Please output only the lines that begin at the line with "The width and" and run through the end of the entries below, exactly as written. Drop all pictures.

(Saved data entries)
*** Begin section ***

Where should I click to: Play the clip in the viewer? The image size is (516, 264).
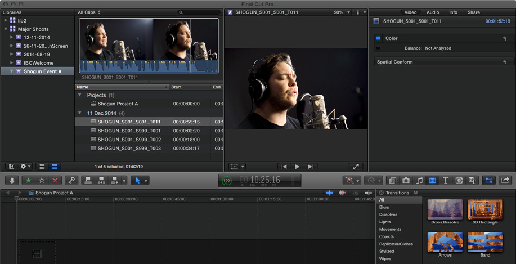(297, 167)
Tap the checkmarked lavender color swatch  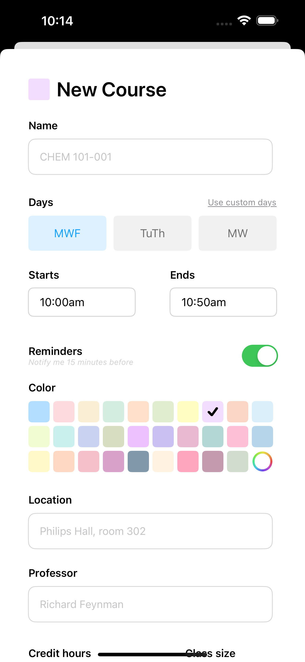point(213,411)
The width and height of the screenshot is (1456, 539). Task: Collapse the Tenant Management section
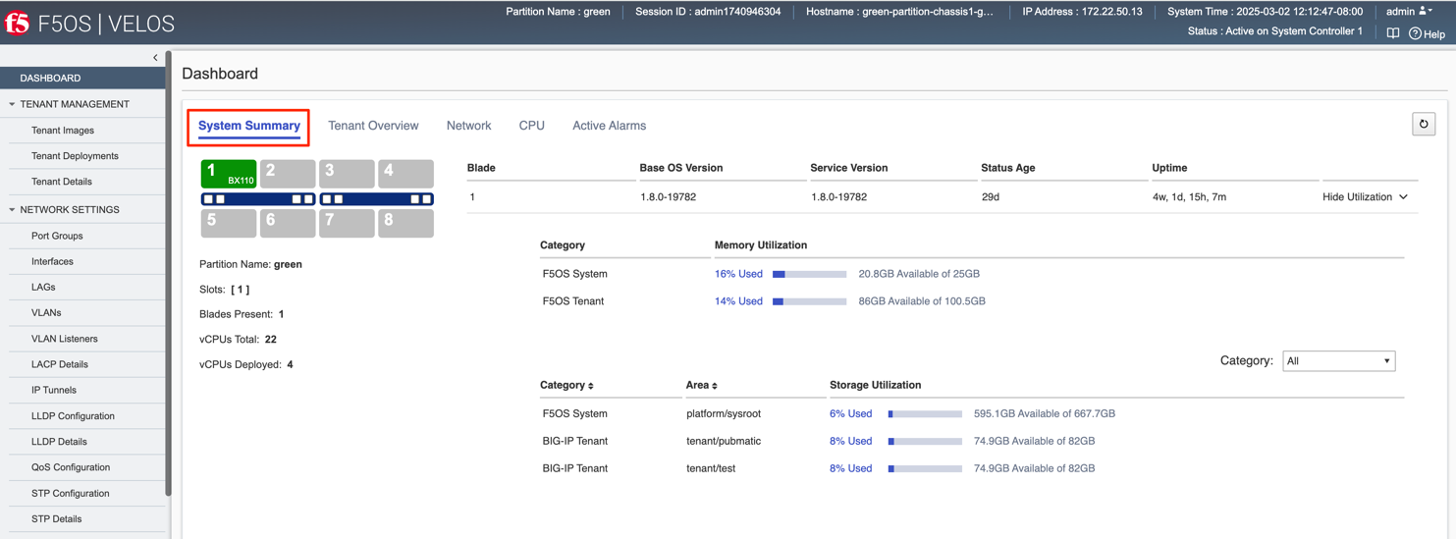point(12,104)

*** End section ***

Solution for this task:
The width and height of the screenshot is (1456, 539). Task: Collapse the Tenant Management section
point(12,104)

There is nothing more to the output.